Q My partner and I began looking for a flat in London in early January. We were very lucky and soon found a place and had our offer accepted. But since then we have been waiting to exchange contracts. Our solicitor claims it is the vendor’s solicitor who is very slow and sends incomplete replies requiring further letters. According to our solicitor, he sent a letter in mid-March and a reminder letter at the end of March, neither of which were replied to until mid-May. The subsequent letter our solicitor sent has once again been responded to with incomplete information. These are fairly routine enquiries; there are no special requests or demands.
The estate agent repeatedly led us to believe the end was in sight; that the vendors had sent the necessary information to their solicitor. We have to move out of our current flat by mid-July and now our solicitor is asking for more money because of “additional labour” due to the vendors’ solicitor’s supposed incompetence.
This situation is tremendously frustrating now and it seems as if there’s nothing we can do. Do we have to pay our solicitor for this additional unforeseen work? If yes, how much does this typically come to? Is there anything we can do to speed up this process? We’ve tried so many avenues but apart from the “illegal” options of contacting the vendors’ solicitors or the vendors we’re not sure what to do. EF
A In answer to your first question, I’m afraid you do have to pay for the extra work, but I can’t say how much it will cost. However, the bill from your solicitor should be itemised in accordance with the terms of business you should have received when you first instructed him or her.

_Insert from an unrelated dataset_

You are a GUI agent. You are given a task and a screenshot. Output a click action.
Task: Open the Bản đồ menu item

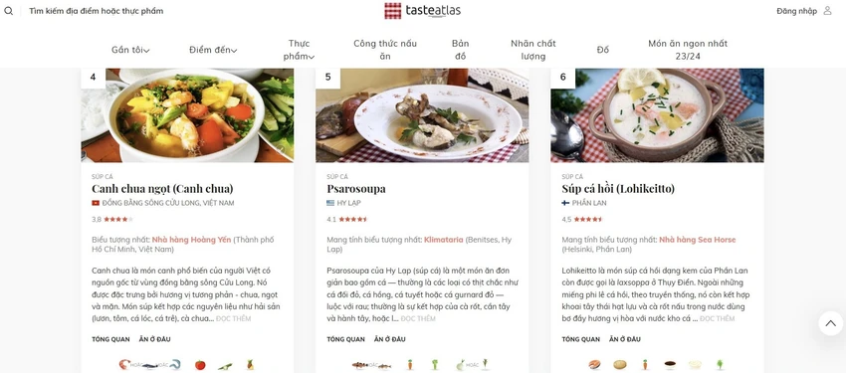pos(460,50)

As far as your second question goes, it’s not illegal to contact your vendors’ solicitors directly but it is frowned upon, as solicitors generally prefer to communicate with each other rather than with each others’ clients. And it’s certainly not illegal to talk directly to the vendors – for example, it’s perfectly normal to negotiate directly when agreeing a price for various fixtures and fittings to be included in the sale. In your case, it might be worth suggesting to them that you are prepared to pull out of the purchase if you don’t exchange contracts within the next seven days as this may encourage them to put pressure on their solicitor to speed up the process.